About this exercise:
Return the full set of entries exactly. Omit none.

──────── Records ────────

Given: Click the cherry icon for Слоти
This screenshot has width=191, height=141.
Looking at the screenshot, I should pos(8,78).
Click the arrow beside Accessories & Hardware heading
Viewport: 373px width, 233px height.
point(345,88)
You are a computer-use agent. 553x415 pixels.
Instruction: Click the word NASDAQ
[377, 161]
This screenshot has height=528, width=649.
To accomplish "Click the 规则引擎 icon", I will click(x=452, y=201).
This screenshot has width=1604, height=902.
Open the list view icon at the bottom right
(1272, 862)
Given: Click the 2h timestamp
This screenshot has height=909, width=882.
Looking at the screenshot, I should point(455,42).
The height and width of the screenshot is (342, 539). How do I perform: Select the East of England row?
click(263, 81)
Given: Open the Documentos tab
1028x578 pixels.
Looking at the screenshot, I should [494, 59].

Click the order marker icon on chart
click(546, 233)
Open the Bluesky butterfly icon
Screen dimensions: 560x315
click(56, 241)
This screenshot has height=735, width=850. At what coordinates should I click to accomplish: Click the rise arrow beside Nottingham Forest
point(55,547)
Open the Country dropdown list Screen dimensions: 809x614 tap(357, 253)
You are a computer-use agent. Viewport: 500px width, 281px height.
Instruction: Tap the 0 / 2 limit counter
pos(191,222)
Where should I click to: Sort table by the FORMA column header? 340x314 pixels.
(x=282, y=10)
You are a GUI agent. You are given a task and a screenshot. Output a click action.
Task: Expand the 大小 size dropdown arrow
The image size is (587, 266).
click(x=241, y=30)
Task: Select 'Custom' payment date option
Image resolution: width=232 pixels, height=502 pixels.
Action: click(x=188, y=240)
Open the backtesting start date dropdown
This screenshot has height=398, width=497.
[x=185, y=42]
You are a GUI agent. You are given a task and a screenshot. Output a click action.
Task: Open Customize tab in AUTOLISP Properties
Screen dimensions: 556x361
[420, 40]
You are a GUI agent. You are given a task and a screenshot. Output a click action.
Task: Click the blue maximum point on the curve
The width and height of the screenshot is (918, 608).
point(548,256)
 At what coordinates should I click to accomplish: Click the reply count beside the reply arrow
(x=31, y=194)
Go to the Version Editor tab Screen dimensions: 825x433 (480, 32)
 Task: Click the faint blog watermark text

────────

Your solution:
Given: Click the cherry icon for Слоти
This screenshot has width=191, height=141.
Looking at the screenshot, I should pos(8,78).
Click the arrow beside Accessories & Hardware heading
Viewport: 373px width, 233px height.
point(345,88)
You are a computer-use agent. 553x415 pixels.
Instruction: Click the word NASDAQ
[377, 161]
This screenshot has height=528, width=649.
To accomplish "Click the 规则引擎 icon", I will click(x=452, y=201).
This screenshot has width=1604, height=902.
Open the list view icon at the bottom right
(1272, 862)
Given: Click the 2h timestamp
This screenshot has height=909, width=882.
Looking at the screenshot, I should point(455,42).
The height and width of the screenshot is (342, 539). How do I perform: Select the East of England row?
click(263, 81)
Given: Open the Documentos tab
1028x578 pixels.
Looking at the screenshot, I should [494, 59].

Click the order marker icon on chart
click(546, 233)
Open the Bluesky butterfly icon
Screen dimensions: 560x315
click(56, 241)
This screenshot has height=735, width=850. At what coordinates should I click to accomplish: Click the rise arrow beside Nottingham Forest
point(55,547)
Open the Country dropdown list Screen dimensions: 809x614 tap(357, 253)
You are a computer-use agent. Viewport: 500px width, 281px height.
Instruction: Tap the 0 / 2 limit counter
pos(191,222)
Where should I click to: Sort table by the FORMA column header? 340x314 pixels.
(x=282, y=10)
You are a GUI agent. You are given a task and a screenshot. Output a click action.
Task: Expand the 大小 size dropdown arrow
The image size is (587, 266).
click(x=241, y=30)
Task: Select 'Custom' payment date option
Image resolution: width=232 pixels, height=502 pixels.
Action: click(x=188, y=240)
Open the backtesting start date dropdown
This screenshot has height=398, width=497.
[x=185, y=42]
You are a GUI agent. You are given a task and a screenshot. Output a click action.
Task: Open Customize tab in AUTOLISP Properties
Screen dimensions: 556x361
[420, 40]
You are a GUI agent. You are given a task and a screenshot. Output a click action.
Task: Click the blue maximum point on the curve
The width and height of the screenshot is (918, 608).
point(548,256)
 At what coordinates should I click to accomplish: Click the reply count beside the reply arrow
(x=31, y=194)
Go to the Version Editor tab Screen dimensions: 825x433 (480, 32)
 Task: Click the faint blog watermark text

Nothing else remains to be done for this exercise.